Filho mata a própria mãe no Guará II e afirma ter sonhado com o crime antes
Jovem de 23 anos foi preso em flagrante, disse ter agido por impulso e não demonstrou remorso durante interrogatório
A morte de Maria Elenice de Queiroz, de 61 anos, dentro do próprio apartamento no Guará II, no Distrito Federal, chocou moradores da região e ganhou novos desdobramentos após o interrogatório do autor do crime. O filho da vítima, Vinícius de Queiroz Nogueira Dourado, de 23 anos, preso em flagrante, afirmou à polícia que já havia sonhado com a cena antes de cometer o assassinato.
Filho relata impulso e diz não ter sentido remorso
Em depoimento à Delegacia Especial de Atendimento à Mulher (Deam), o jovem declarou que agiu por impulso e atribuiu o crime a conflitos internos causados por diferenças de personalidade entre ele e a mãe.

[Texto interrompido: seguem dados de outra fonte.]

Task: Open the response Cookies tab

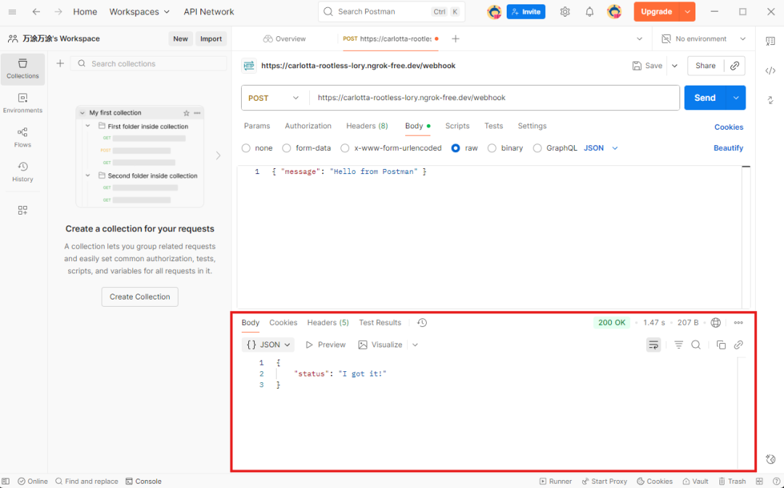Action: pos(283,323)
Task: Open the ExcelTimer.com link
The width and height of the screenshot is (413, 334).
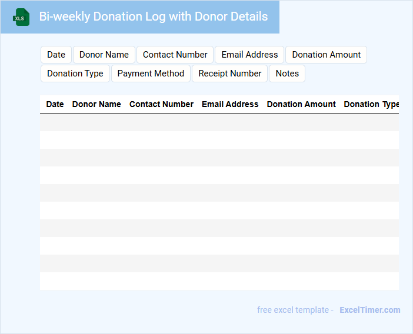Action: tap(370, 310)
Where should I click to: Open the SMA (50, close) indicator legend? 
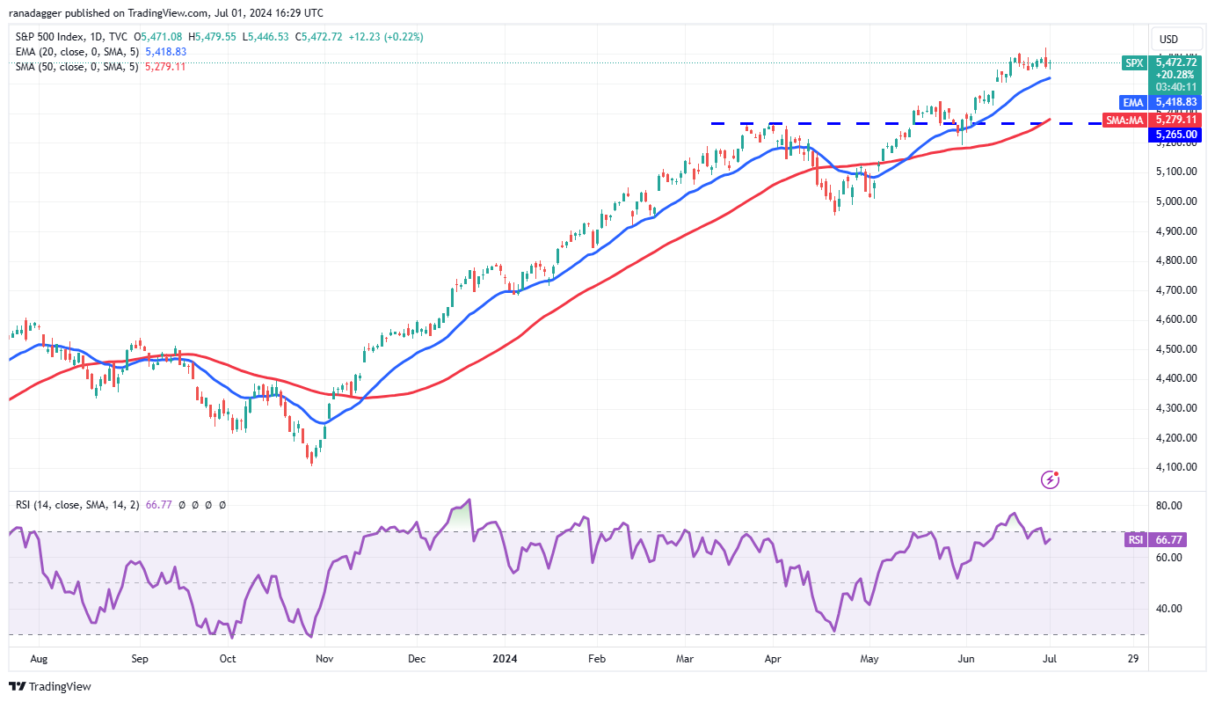click(76, 67)
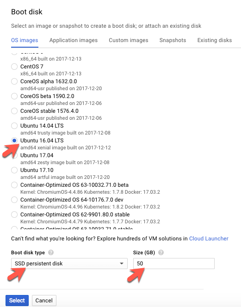
Task: Open the Boot disk type help icon
Action: pos(51,252)
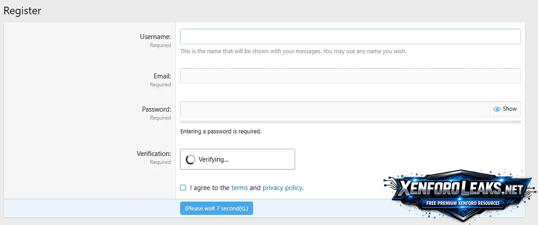Select the Verification label
Image resolution: width=538 pixels, height=225 pixels.
point(154,154)
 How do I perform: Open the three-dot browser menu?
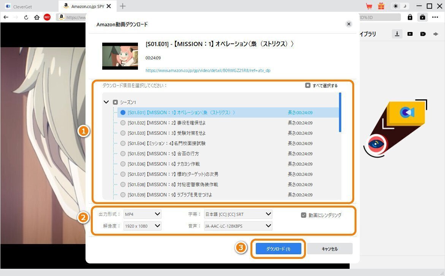(435, 17)
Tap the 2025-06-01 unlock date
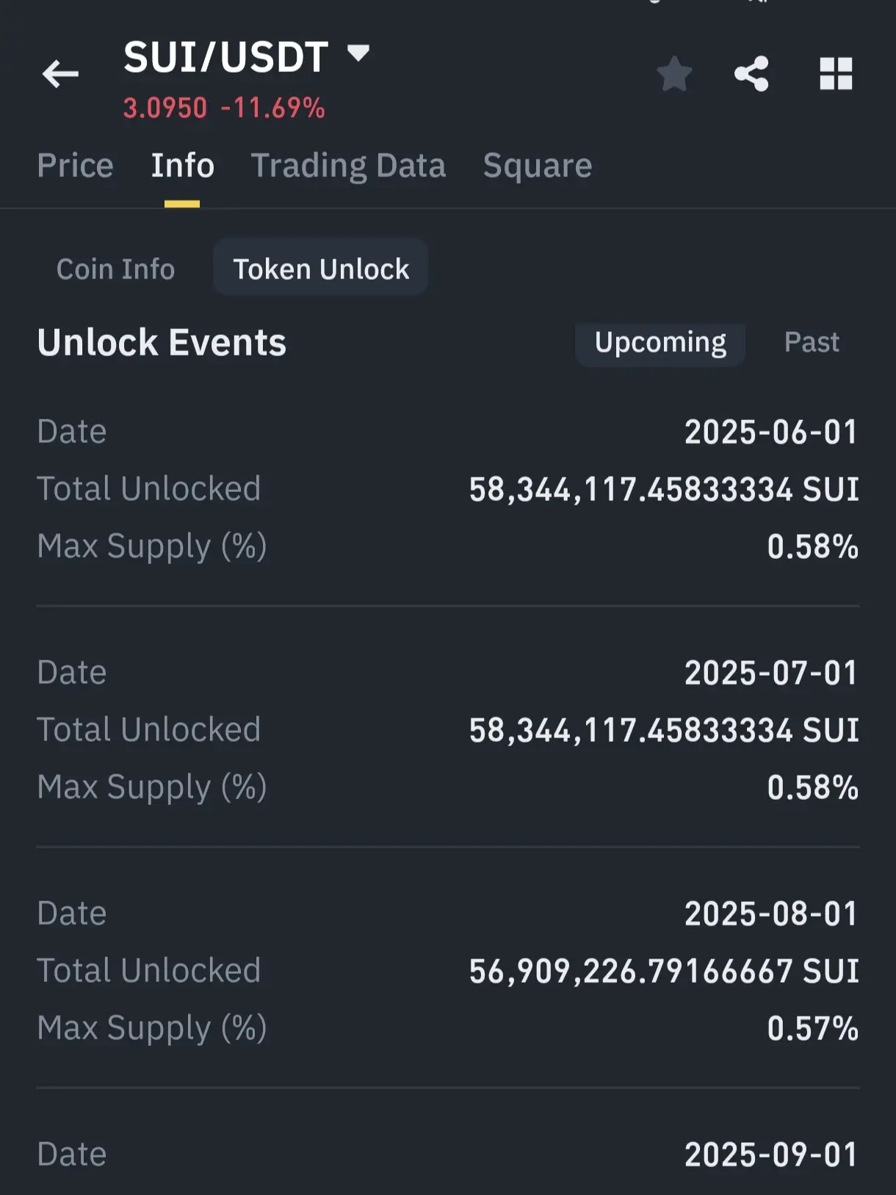Screen dimensions: 896x1195 (771, 432)
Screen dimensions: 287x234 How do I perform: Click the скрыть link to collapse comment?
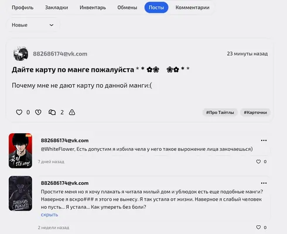(x=49, y=215)
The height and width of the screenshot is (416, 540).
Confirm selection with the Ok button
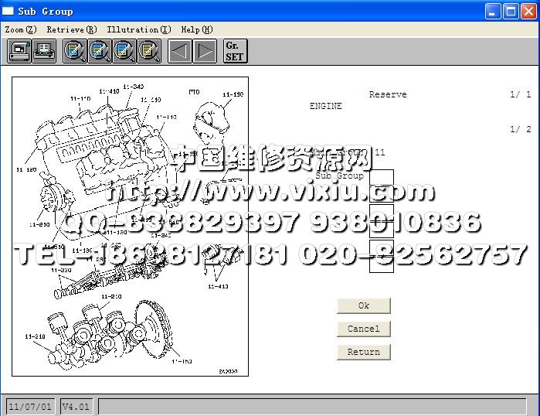tap(364, 305)
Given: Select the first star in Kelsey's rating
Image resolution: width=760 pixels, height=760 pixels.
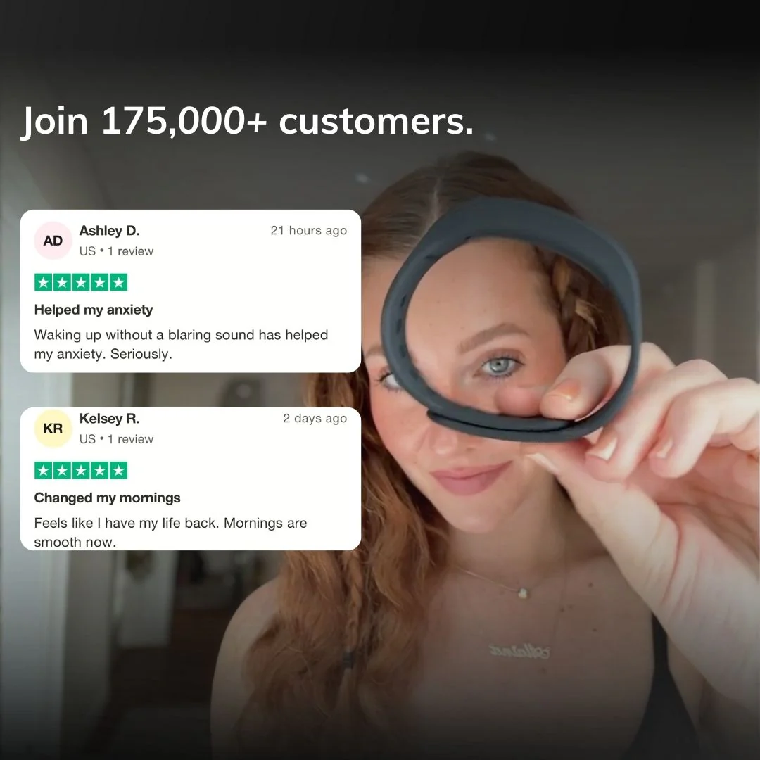Looking at the screenshot, I should [x=44, y=471].
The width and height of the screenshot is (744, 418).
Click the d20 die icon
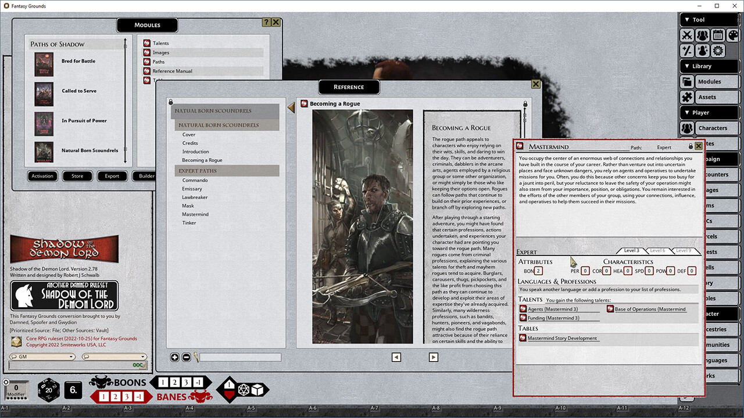click(48, 390)
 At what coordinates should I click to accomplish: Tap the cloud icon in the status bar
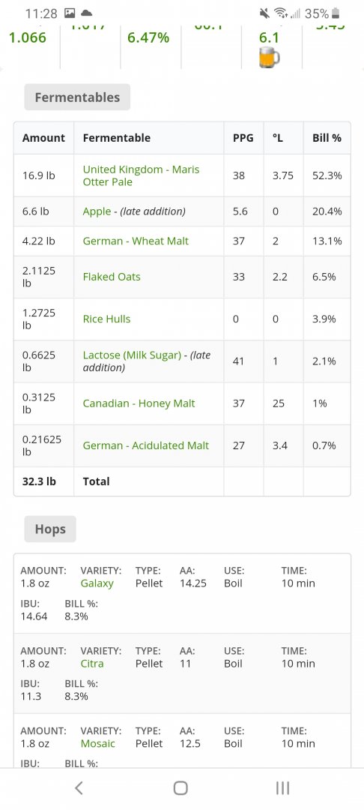pos(87,13)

Vinícius afirmou que já havia sentido vontade de atacá-la em outras ocasiões, mas disse que antes conseguia se controlar. Ele também relatou não ter sentido culpa ou remorso após o crime e afirmou que a situação não lhe pareceu estranha, como se já tivesse “visto aquilo antes” em sonhos.
O crime ocorreu na noite de terça-feira (20/1). Segundo a Polícia Militar, não houve discussão prévia. As investigações indicam que o jovem entrou no quarto da mãe e a atacou de forma repentina. Maria Elenice não resistiu aos ferimentos e morreu no local. Uma tia do autor, de 80 anos, que também estava no apartamento, presenciou o crime e entrou em estado de choque.
Após o ataque, Vinícius permaneceu sentado no sofá do imóvel até a chegada da Polícia Militar, que efetuou a prisão em flagrante. Policiais do 4º Batalhão isolaram a área, acionaram a perícia e encaminharam o corpo da vítima ao Instituto Médico Legal (IML).
O velório de Maria Elenice ocorreu nesta quinta-feira (22/1), no Cemitério Campo da Esperança, na Asa Sul, sob forte comoção de familiares e amigos. O caso repercutiu intensamente no Guará II, onde a vítima morava, na QE 40, Rua 10, no Polo de Modas.
Vinícius passou por audiência de custódia na quarta-feira (21/1) e teve a prisão convertida em preventiva. À polícia, ele reafirmou que agiu por impulso. A Polícia Civil do Distrito Federal investiga o caso como feminicídio.
(A estudante de jornalismo Mabily Sangy é orientada pelo jornalista Thyago Humberto, editor do Portal Cerrado Notícias)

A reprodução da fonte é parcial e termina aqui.